Whew-eee, A WHOLE lotta weather we've been havin lately! Yessiree-Jim-bob-cattails, A WHOLE LOTTA WEATHER!
To beat the heat, I took the munchkins boating yesterday. We have a cool little jet boat called a Sea Rayder. It's really just a big jet ski, shaped like a boat. It's big enough for five people, while small enough to fit in my garage. It can do everything a jet ski can do: Spin a three-sixty, jump wakes, run right up to the beach, and skim across shallow water.
She has two names:
The Barbie Malibu Speedboat
The Pocket yacht.
Yesterday was rather amusing.
As those of you boaters know, the adventure of water sports is filled with amateurs. Folks who buy a boat and some beer, then head out fer some rip roarin fun. There is no such thing as a boating license in Ohio, and from what I have seen over the past twenty years, attendance in boater education courses remains abysmally low.
The place where this truth is most visible, is the marina.
At Alum Creek resivor, we have a four lane dock. This means FOUR boats: (4) boats, IIII boats... Can launch at a time.
Unfortunately, this should be, orderly procession, is ususally a clusterf*ck of idiots, who graduated from the zig-zag school of trailer towing. Then, there are also those poor souls who suffer from boater bulimia, and believe their trailer is SOOO WIDE, that they must use two lanes, and take their half out of the middle.
For the most part, the boating community is pretty tolerant of these fools, and those of us who have been around for awhile, are quick to lend a helping hand at the docks. (Finding help on the water when you raise a distress flag, is quite a different experience, however, as the beer boaters don't know what a distress flag is, and will blast right past you and wave, while watching you sink.)
Anyway, the point to this choppy narrative, is that I am always amused when guys see me launching with my crew of little kids. They assume right off the bat, that I am inexperienced, and in need of their help. While I appreciate their kind hearted attempts at chivalry, I am also offended by the assumed incompetence, because of my gender.
It has given me great pleasure, on hundreds of occasions, to back that baby into the lake, with precision accuracy, while my little swabbys jump to their posts, and launch our little pink Pocket yacht with enviable expertise.
The comments and expressions over the years have been priceless.
But, no one is perfect, no matter how hard we may try...and much to my chagrin, yesterday, I made a classic beer boater blunder.
I forgot to put the plugs back in the boat after our last trip.
What are plugs, you ask? Why plugs are the little corks in the back of the hull, that keep the boat from...
Oh, yes, my blogger friends. It was everything you might imagine; Mom and her two little tykes, toolin out on the lake, in the trajectory of a line graph, identical to President Bush's approval ratings.

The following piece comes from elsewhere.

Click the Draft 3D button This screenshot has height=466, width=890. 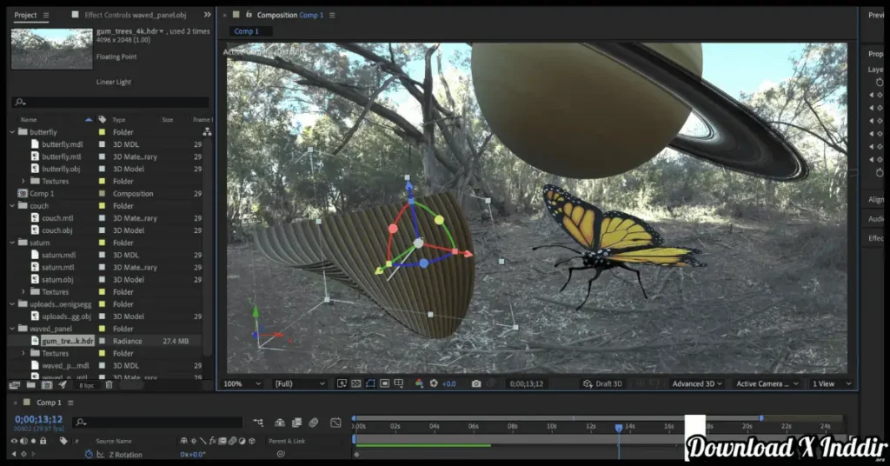[601, 383]
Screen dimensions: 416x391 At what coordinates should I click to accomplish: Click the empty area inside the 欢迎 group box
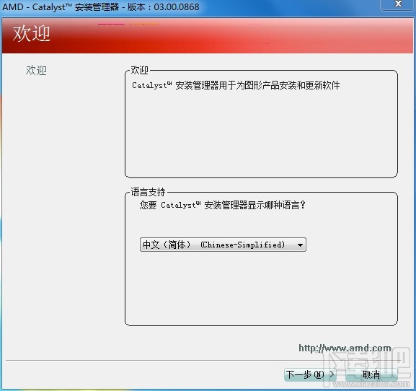(261, 133)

It was not a pretty sight.
At first, I thought something was wrong with the engine, as I could not get enough power to make the bow plane out, so I checked the hold, and saw the water rising fast.

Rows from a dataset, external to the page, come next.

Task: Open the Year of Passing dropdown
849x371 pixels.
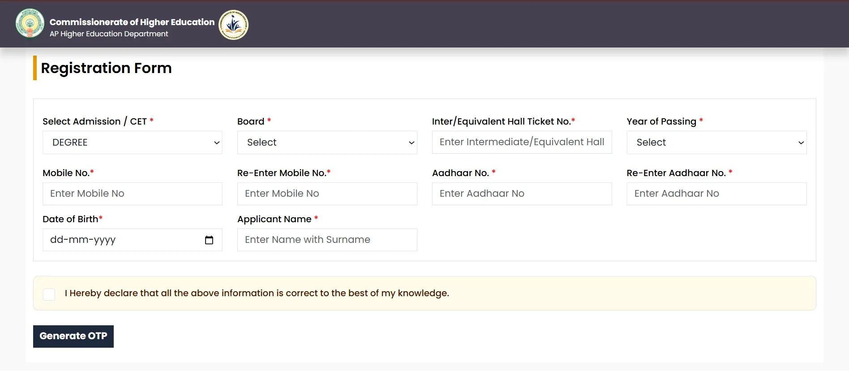Action: coord(716,142)
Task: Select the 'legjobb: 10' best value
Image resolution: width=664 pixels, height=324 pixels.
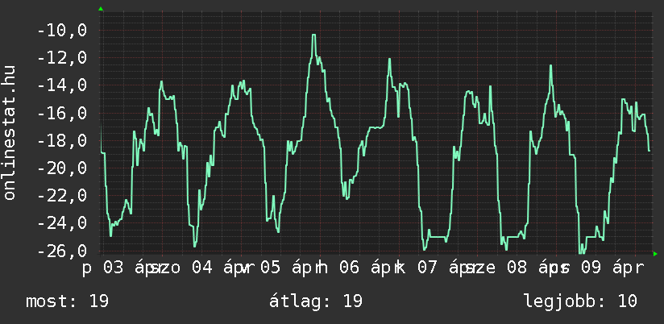Action: coord(580,301)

"Great Green Goddess, we're SINKING!"
"Kids, get the weight to the front!"
Then, I did one of my famous 180 degree spins, full power, with her nose straight up in the air, like Camilla Parker Bowles, and flew for the beach, right thru the no wake zone, at top speed.
I felt like Quint, in the movie JAWS, when he pushes the Orca's engines past their breaking point, as the water is pouring in. HA!

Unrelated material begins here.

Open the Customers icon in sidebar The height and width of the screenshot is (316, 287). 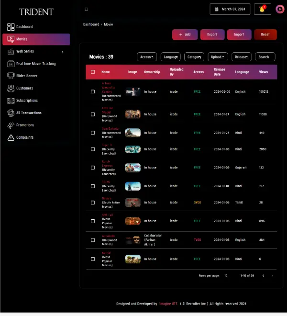[11, 88]

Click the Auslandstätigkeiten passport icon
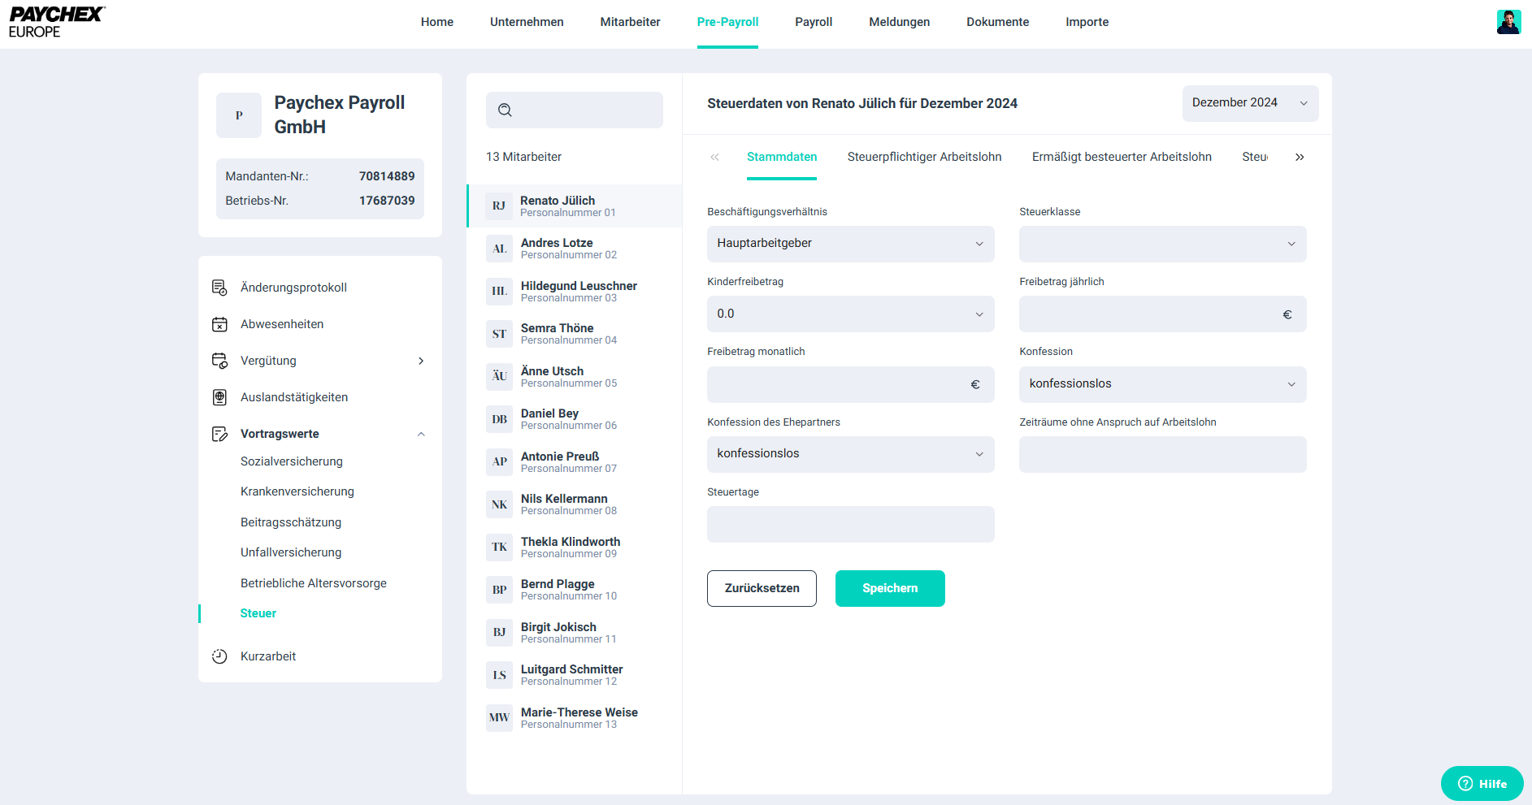click(219, 397)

HOOPER: "Quint! Quint! Shut it Down! She can't take anymore!"
QUINT: "Shadd-UP!" arghhh, matey. As he presses his shoulder into the already maxed out throttle.
We sped right past several shocked on lookers, ran her aground, and did a quick underwater repair job.
After that, we had a lovely day of boating, tubing, and swimming, complete with a slightly soggy picnic lunch.
What a way to beat the heat!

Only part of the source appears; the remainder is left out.